AppArmor & SST Failures
If mariabackup SST fails with WSREP_SST: [ERROR] xtrabackup finished with error: 1, check /var/log/mysql/error.log. Common causes include missing sstuser privileges or incorrect wsrep_sst_auth syntax. Grant exact SST permissions:
CREATE USER IF NOT EXISTS 'sstuser'@'localhost' IDENTIFIED BY 'StrongSSTPassword!';
GRANT RELOAD, LOCK TABLES, PROCESS, REPLICATION CLIENT ON *.* TO 'sstuser'@'localhost';
FLUSH PRIVILEGES;
Restart the donor node and trigger SST on joining nodes via sudo systemctl start mariadb.
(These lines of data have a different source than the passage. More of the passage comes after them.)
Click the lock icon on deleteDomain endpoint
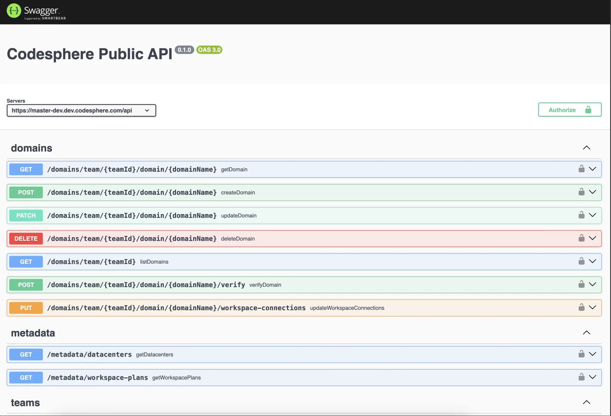 point(580,238)
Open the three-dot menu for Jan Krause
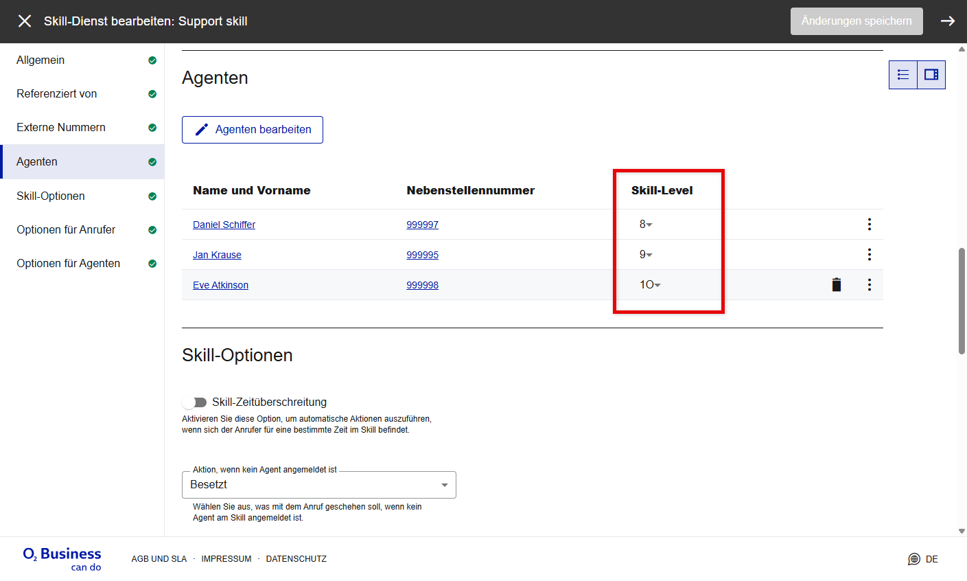 869,255
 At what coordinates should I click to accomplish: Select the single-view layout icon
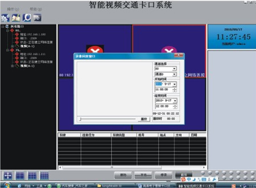click(x=8, y=175)
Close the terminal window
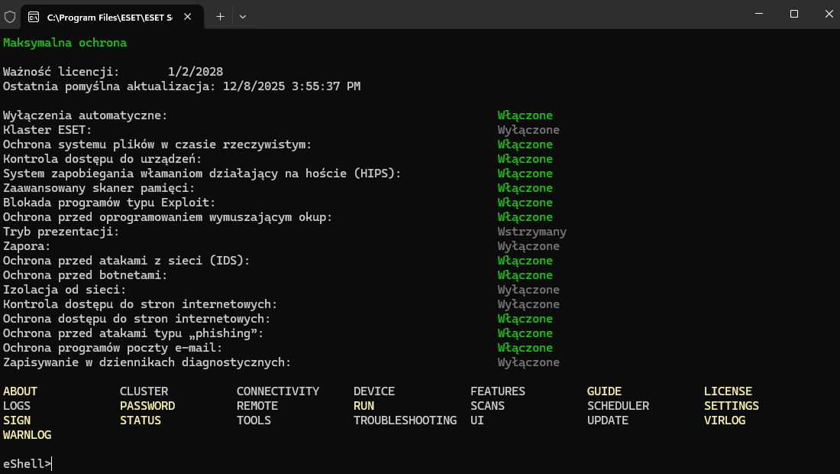Viewport: 840px width, 474px height. coord(829,14)
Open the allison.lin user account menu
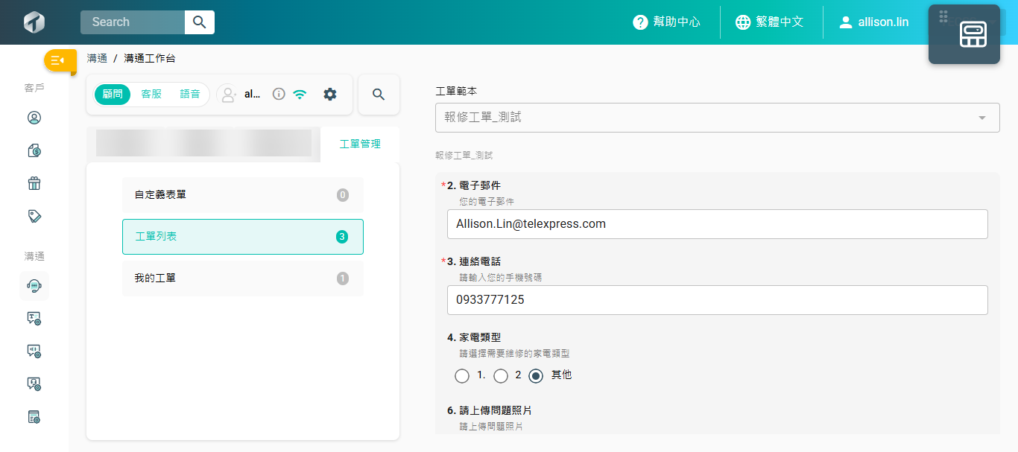This screenshot has height=452, width=1018. tap(873, 22)
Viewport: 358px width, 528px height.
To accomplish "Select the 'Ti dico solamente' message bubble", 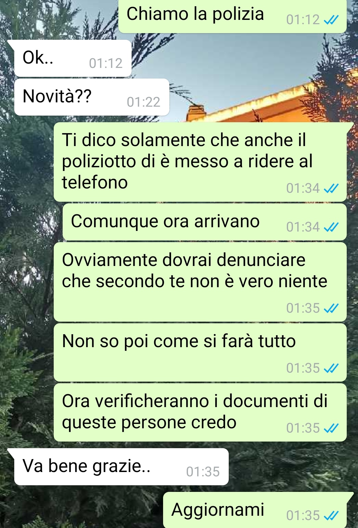I will tap(200, 162).
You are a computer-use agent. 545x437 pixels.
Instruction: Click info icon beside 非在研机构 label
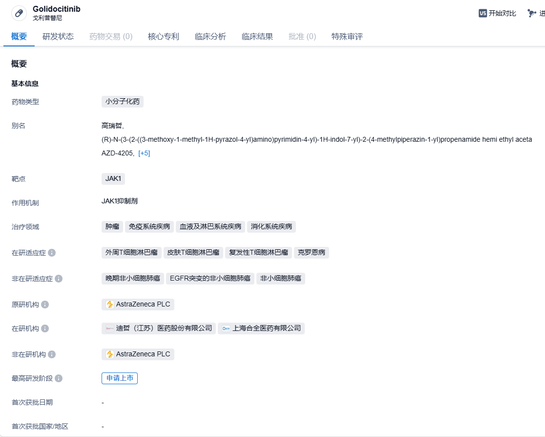click(52, 354)
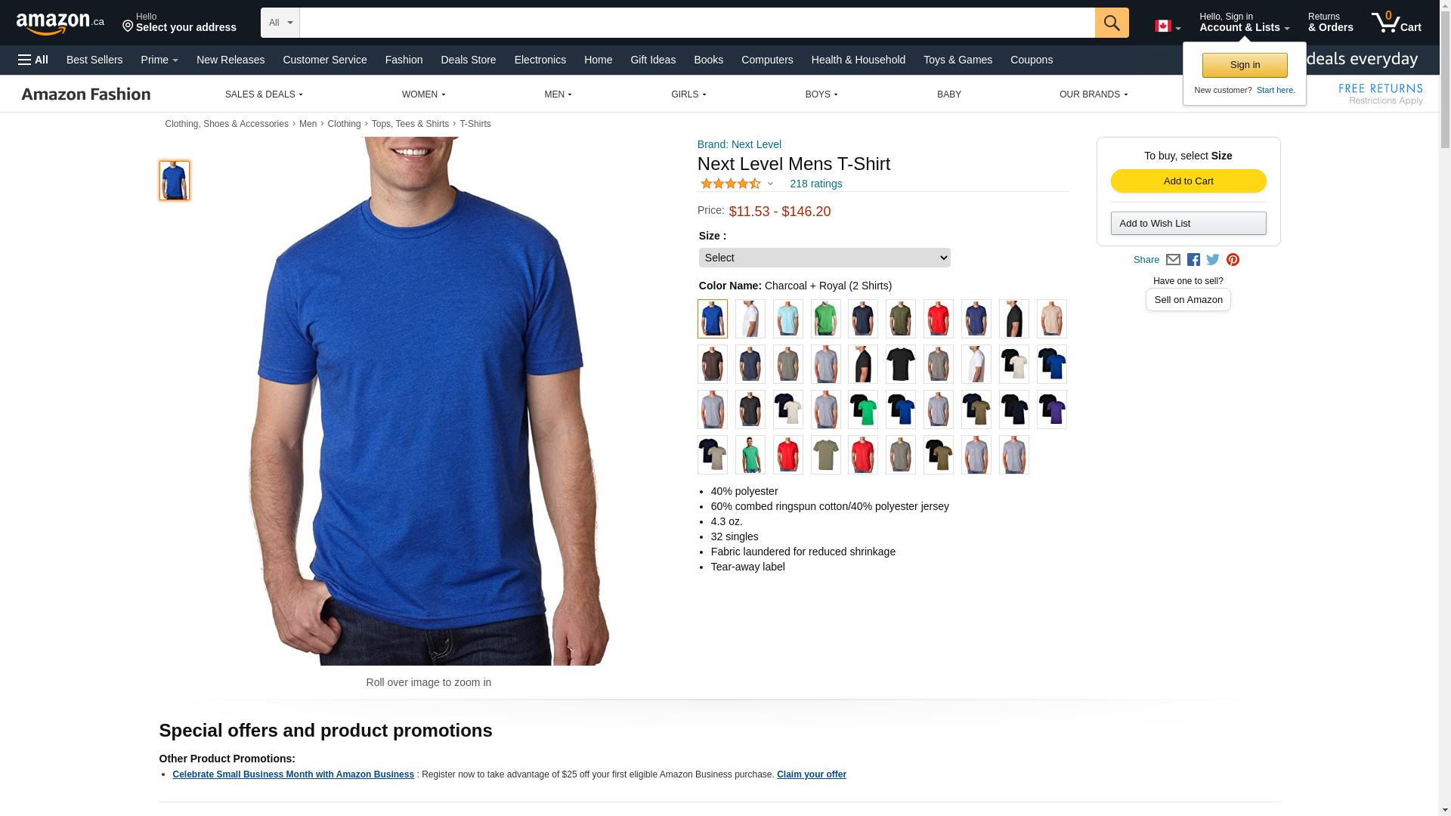
Task: Share product via email envelope icon
Action: coord(1173,260)
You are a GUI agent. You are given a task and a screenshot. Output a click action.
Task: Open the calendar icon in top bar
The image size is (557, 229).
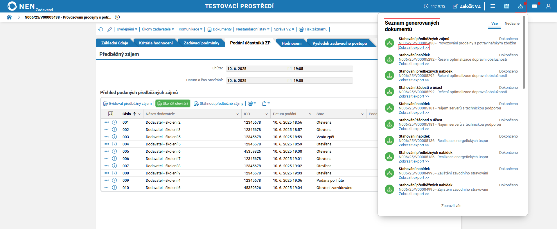(x=506, y=6)
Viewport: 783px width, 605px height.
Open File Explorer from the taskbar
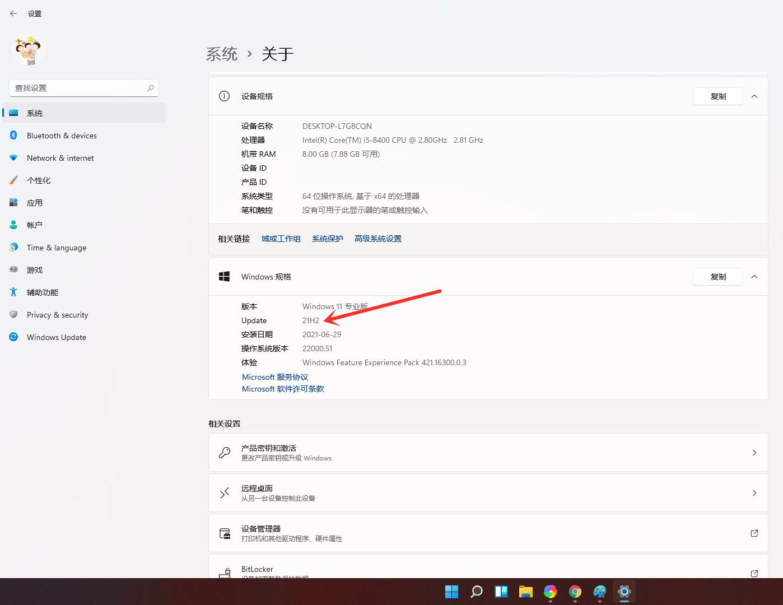click(x=525, y=592)
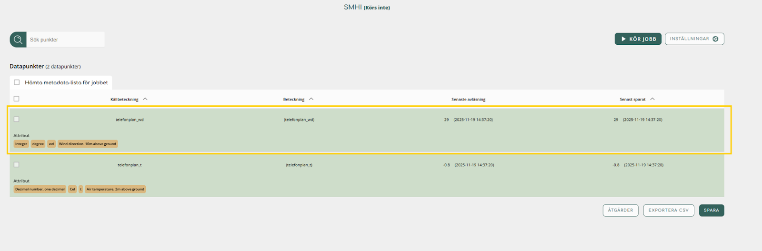Click the magnifying glass search icon
This screenshot has width=762, height=251.
tap(18, 40)
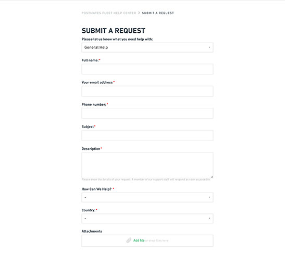Select the General Help option text
The height and width of the screenshot is (253, 285).
click(x=96, y=47)
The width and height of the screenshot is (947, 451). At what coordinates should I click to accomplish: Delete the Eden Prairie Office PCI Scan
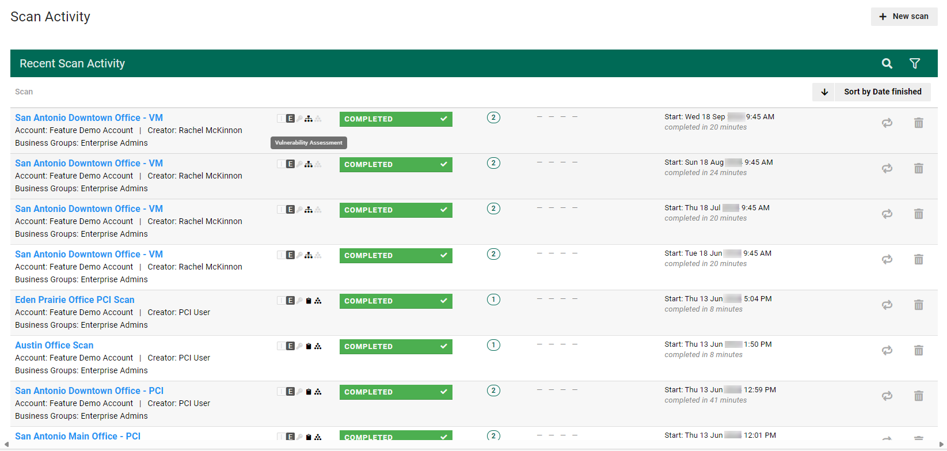tap(918, 305)
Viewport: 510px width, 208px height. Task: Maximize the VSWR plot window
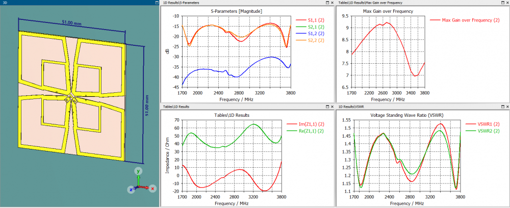pos(502,106)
gcomm Timeout & Network Partitioning
Ubuntu 22.04’s default net.ipv4.tcp_keepalive_time (7200s) is too high for Galera’s failure detection. Tune kernel parameters for rapid partition detection:
sudo sysctl -w net.ipv4.tcp_keepalive_time=30
sudo sysctl -w net.ipv4.tcp_keepalive_intvl=10
sudo sysctl -w net.ipv4.tcp_keepalive_probes=3
Persist in /etc/sysctl.d/99-galera-net.conf. Verify connectivity before bootstrap: nc -zv <peer_ip> 4567.
Graceful Rollback Path
If bootstrap fails and data integrity is uncertain, isolate the node, stop the service, and restore from a verified backup before re-attempting initialization. Never run galera_new_cluster on a node with active client connections or pending transactions. For detailed SST recovery and point-in-time alignment, review official MariaDB backup documentation at MariaDB Backup Overview and systemd execution constraints at systemd.exec Resource Limits.